## Challenge 1
Duplicate the passage of the interview on resistance, starting with "Usually it is" and going on through "from these victims.".
## Challenge 2
Pick up the interview on resistance to hegemony after its final sentence and keep writing.

## Text provided
▬▬▬▬▬▬

I have several questions to ask you about all this. First of all, you mentioned that there is resistance to this overwhelming and all-encompassing hegemony. Where might this change come from? What could be the sources, the realm of power for this change and resistance? 

I will answer step by step.

Usually it is said that the victims have to act. Throughout history, in order to change the system, the resistance, the opposition, the proposal for change has come from those who have been punished by the system. Today, we can say that the indigenous peoples of Africa, Latin America and Asia, the impoverished people of Europe, North America, etc., who are the most dramatic victims of the system, should theoretically be considered as the social groups from which resistance and opposition should come. In fact, there are important phenomena of registered opposition from this kind of victims. But I think that today it is difficult to give a high rate of probability that resistance and opposition will come from these victims. 

Look at what is happening in Latin America. Latin America is always a balance between extremism, especially from the extreme right, which also provokes the reaction of the other part of the population, which creates an unbalanced area in Latin America, for example. I hope that the social movement in Brazil will be strengthened in the coming months, because otherwise it will be too late to hope that the Latin American people will be at the origin of the great transformation.

▬▬▬▬▬▬

Records for locating displayed items:
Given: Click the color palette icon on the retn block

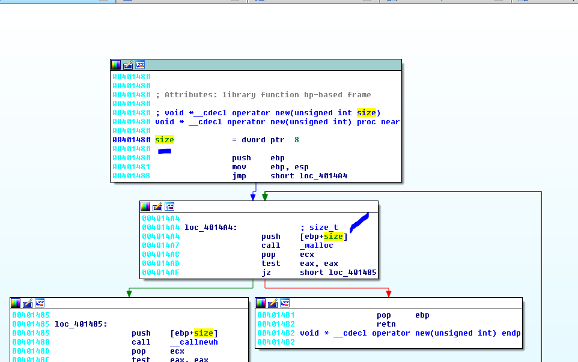Looking at the screenshot, I should point(261,303).
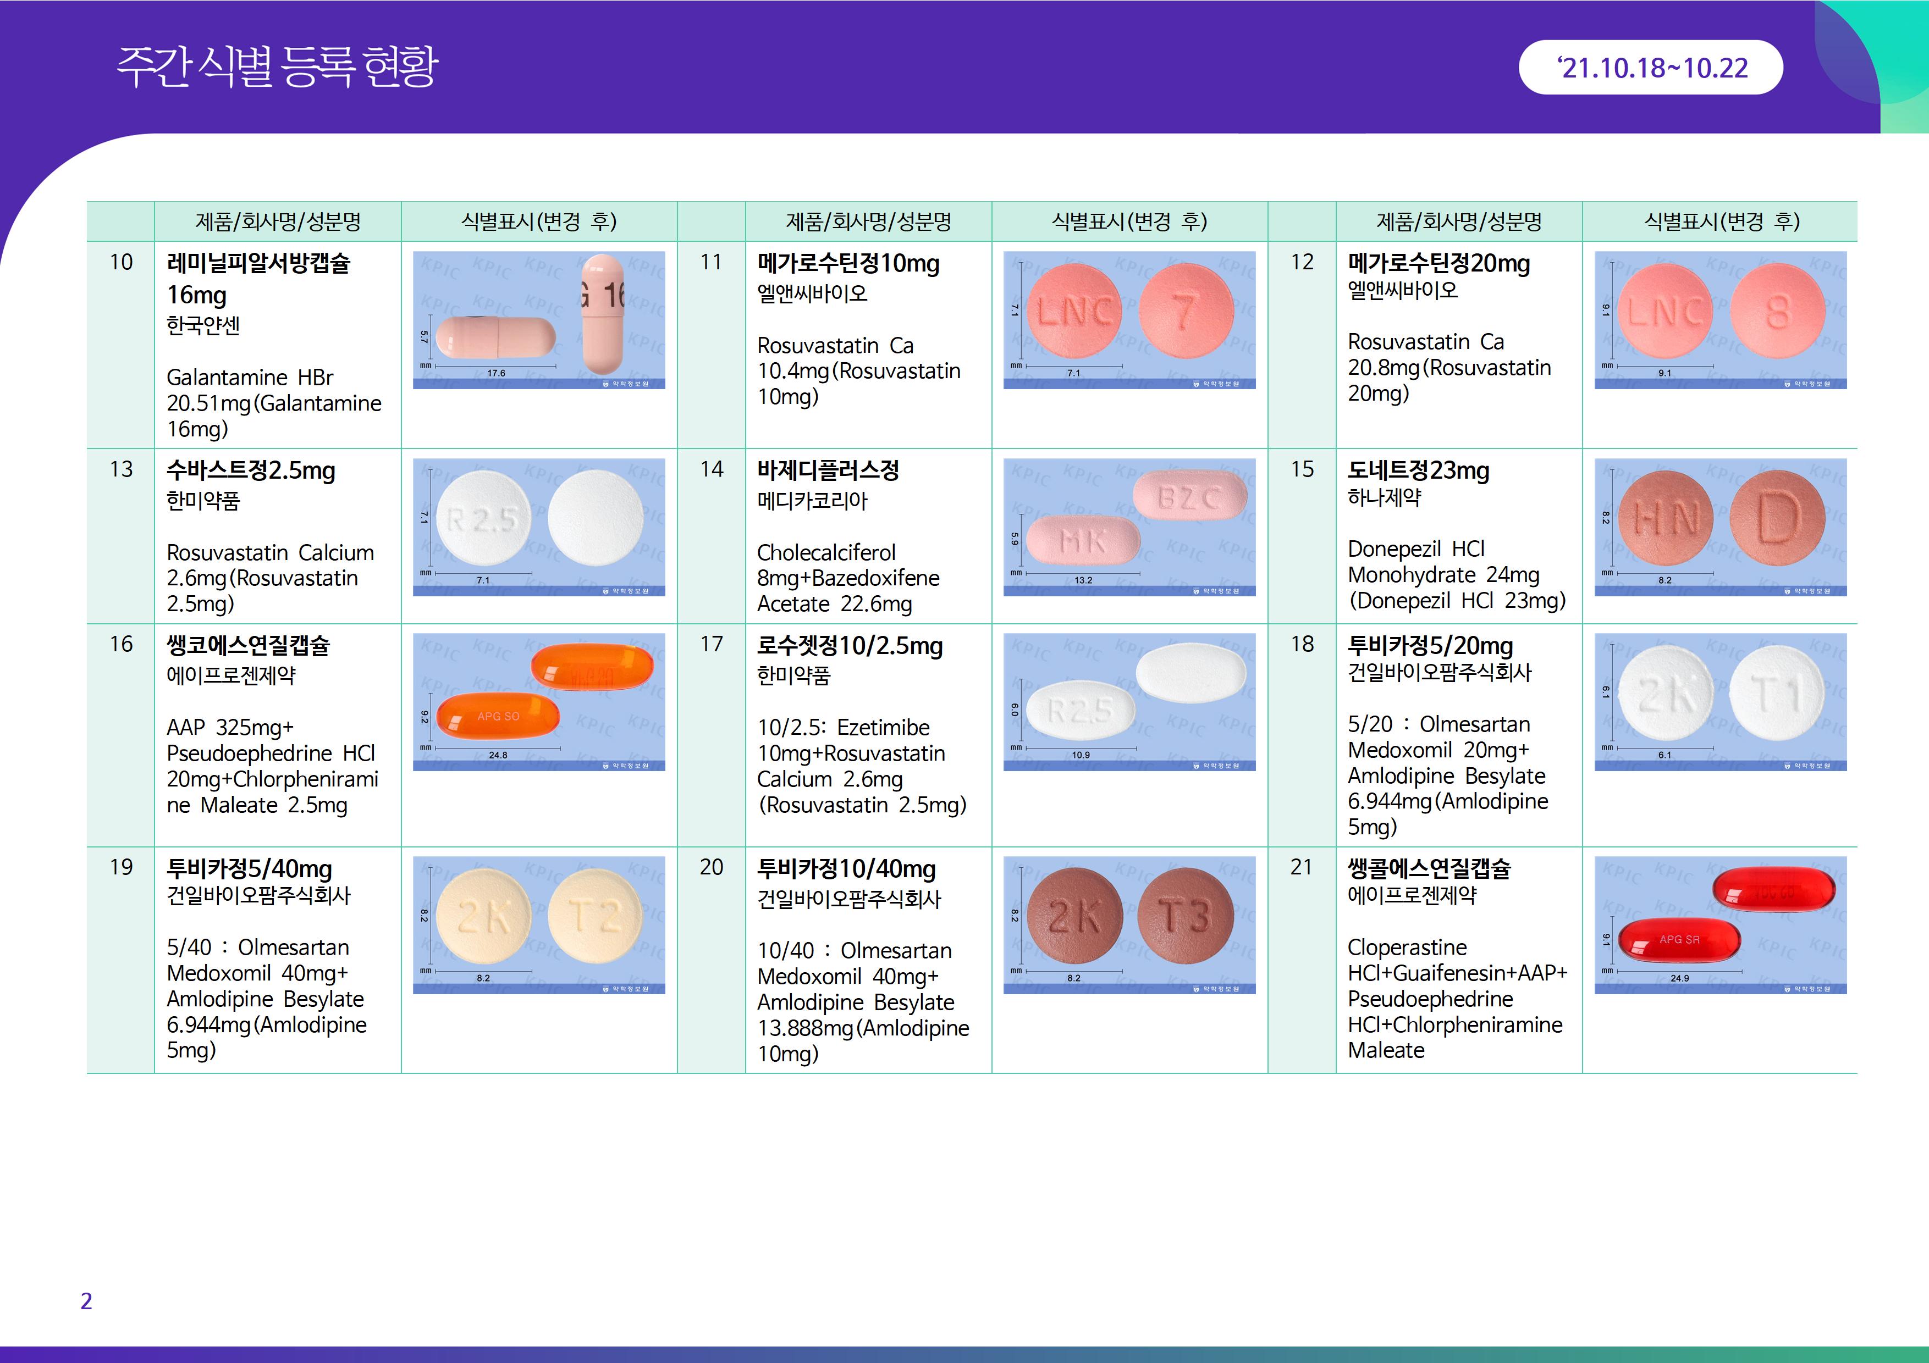Click page number 2 at bottom left

pyautogui.click(x=87, y=1301)
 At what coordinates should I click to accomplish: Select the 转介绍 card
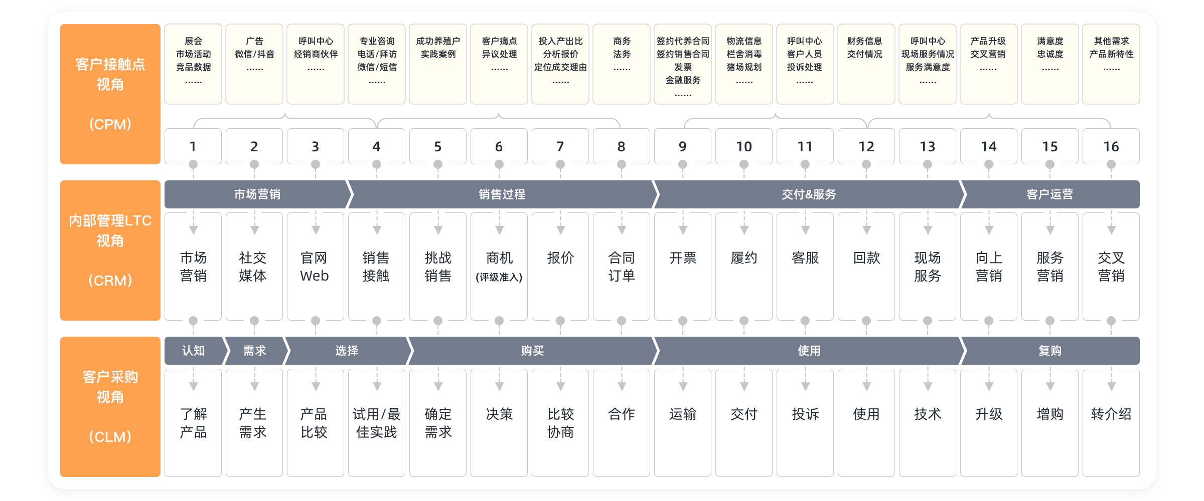click(1111, 423)
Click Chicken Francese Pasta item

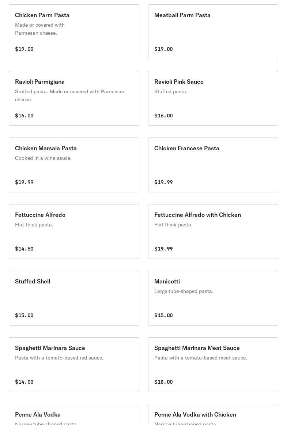(213, 165)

▬▬▬▬▬▬

## Task output 1
Usually it is said that the victims have to act. Throughout history, in order to change the system, the resistance, the opposition, the proposal for change has come from those who have been punished by the system. Today, we can say that the indigenous peoples of Africa, Latin America and Asia, the impoverished people of Europe, North America, etc., who are the most dramatic victims of the system, should theoretically be considered as the social groups from which resistance and opposition should come. In fact, there are important phenomena of registered opposition from this kind of victims. But I think that today it is difficult to give a high rate of probability that resistance and opposition will come from these victims.

## Task output 2
The second category of victims, although of a different nature from the first, is the internal opposition. I have the impression that the sources of change, of the system, could come from a certain category of the population in the advanced countries and means in the countries of the North – in the United States, in North America, in Europe, uh, Japan and Korea, South Korea, etc. from the field of scientists. The scientific revolution can be an important source of change in the world system. Scientists and technicians have a deep inner knowledge of the world, even though they are a tiny minority. But they are strategically important in some areas and are in a position to express this resistance and opposition. 

The world of science and technology could be the source of this opposition and resistance. At the moment, there are a few elements that confirm this hypothesis, but they are not many. In my opinion, only if the resistance comes from the so-called world of artificial intelligence and the world of finance could the system be weakened and the hopes for change be substantial. But I am a little pessimistic about the strength of this movement. 

I think this movement can deliver on its promises. But I don’t see, for example, that the workers will become the advanced elements of the revolution and the resistance. Workers have made a very great contribution to the history of humanity, by making it possible to put structural limits on capitalism at the national level, to put limits on, structural capitalism at the global level. The workers are still too fragmented to be a really effective force in the struggle against global capitalism and patents. The fact that the patenting of seeds has not been stopped shows that the peasants need to be much more mature and much stronger in their alliance against the global lines of capital for the capitalist forces. The youth are always an uncertain card to play. They can again cause surprises, good surprises. 

Summing up all this, one could say today that, theoretically, the combination of these elements would certainly provoke struggles that could lead to the dismantling of a current global system. But I would give a higher probability to a plan of insider critical forces, coming from science and technology, and especially to stop or break the present evolution. And this could also be possible with the support of evolutions in the field of artificial intelligence.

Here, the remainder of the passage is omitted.